In the present study, mucositis was the most common adverse effect, i.e., Grade 3 mucositis occurred in 20% of the patients. This rate was higher than the results of a study on oral cancer in a younger patient group without comorbidity [30] and the phase I study on CCRT with S-1 for early glottic cancer [31]. Aging, comorbidity, and the radiation field might influence the severity of mucositis. The rate of Grade 3 mucositis in the present study seems lower compared to CCRT with the common bolus administration of CDDP [2, 4]. Some reasons are considered; first, S-1 is an oral agent resulting in a weaker radiosensitizing effect compared to CDDP. Second, in the present study nutrition support using a gastric tube was performed as soon as possible when the hyperemic mucosa was found during CCRT, because all the patients were elderly and/or had comorbidity. Similar to mucositis, neutropenia was also observed frequently, and Grade 3 neutropenia and leukopenia occurred in 12 and 6% of the patients, respectively. In an adjuvant setting study examining feasibility and safety, no patients with grade ≥3 neutropenia or mucositis were observed among cases receiving 2 weeks administration of S-1 followed by a 1-week rest [14]. The adverse events in the present study might have been induced by the combined treatment of radiotherapy with S-1. On the other hand, none of the patients in the present study experienced diarrhea, possibly because of the dose reduction.
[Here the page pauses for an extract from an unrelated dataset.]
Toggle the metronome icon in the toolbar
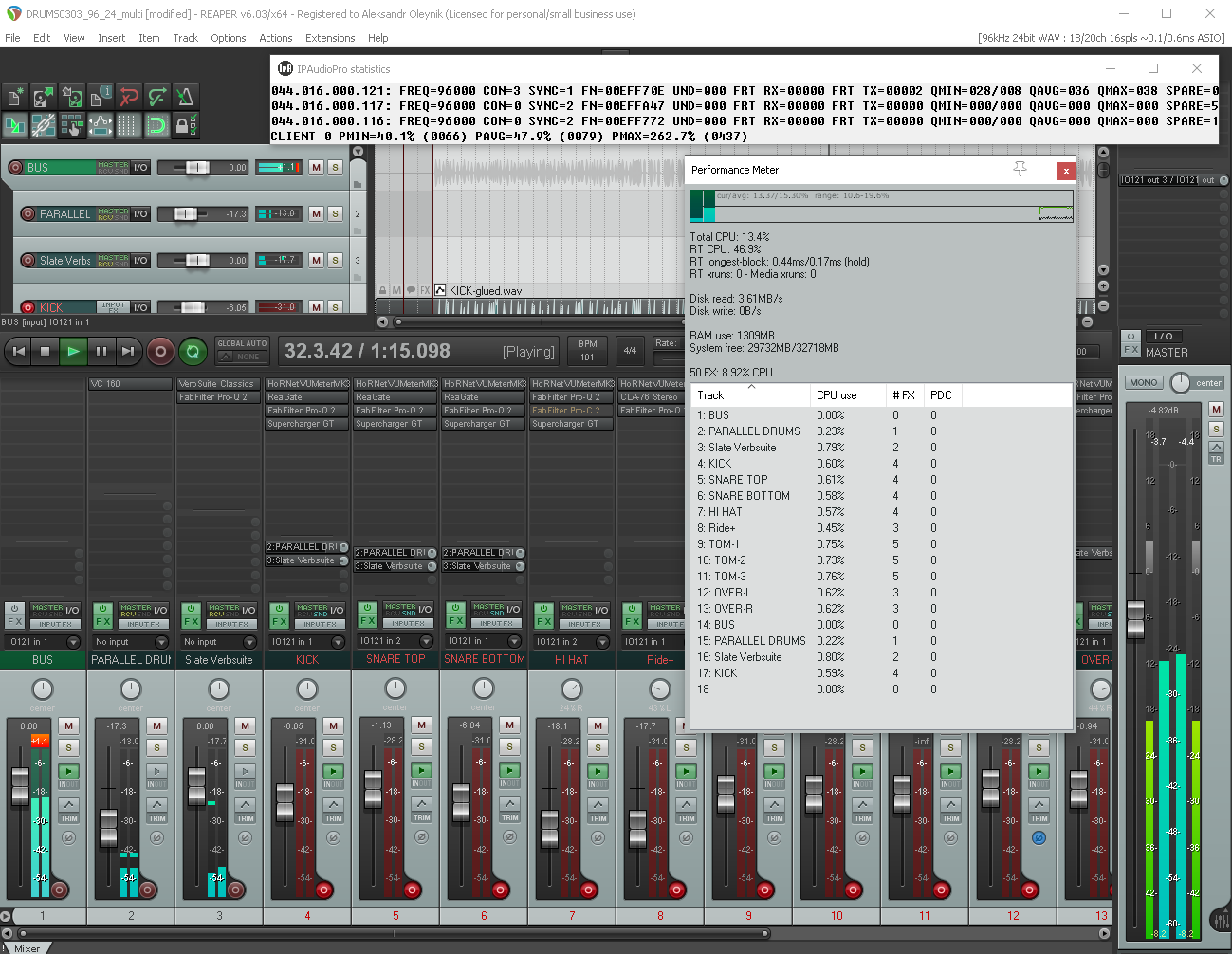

CCRT with S-1 produced a high compete response rate (60%) in advanced cases with advanced age and/or comorbidity. Compared with a previous study examining CCRT with carboplatin (CBDCA) and UFT for SCCHN cases with a poor PS (2 and 3), the CR rate of CCRT with S-1 was similar to that of CCRT with CBDCA plus UFT (61%) [18]; however, the study on CCRT with CBDCA plus UFT included cases with nasopharyngeal carcinoma (9 out of 62 cases), which is sensitive to CCRT, and a smaller numbers of cases with stage IV disease (35 out of 62 cases) and with unresectable lesions (15 out of 62 cases, data not included in the published manuscript). It is difficult to compare CCRT with S-1 to that with CDDP in terms of effectiveness, toxicity, survival and quality of life, because 37 of 50 cases had comorbidity including apparent renal dysfunction. Furthermore 12 of the 13 elderly patients showed low Ccr rate with less than 75 mL/min. These patients are not able to renal toxicity induced by CDDP and massive hydration before and after CDDP administration. Compared to the previous reports regarding CCRT with CDDP in locally advanced SCCHN in not elderly patients without comorbidity [2, 4], the effectiveness and survival rates of CCRT with S-1 seem to be slightly worse.

In conclusion, the present regimen of concurrent chemoradiotherapy with S-1 for advanced SCCHN cases with an advanced age or with comorbidity is feasible and well-tolerated, suggesting this regimen to be beneficial. These results warrant further investigation in terms of their effect on patient outcome and function, and a phase II randomized controlled study examining CCRT with S-1 or weekly docetaxel has been started in locally advanced SCCHN patients with the same baseline patient characteristics.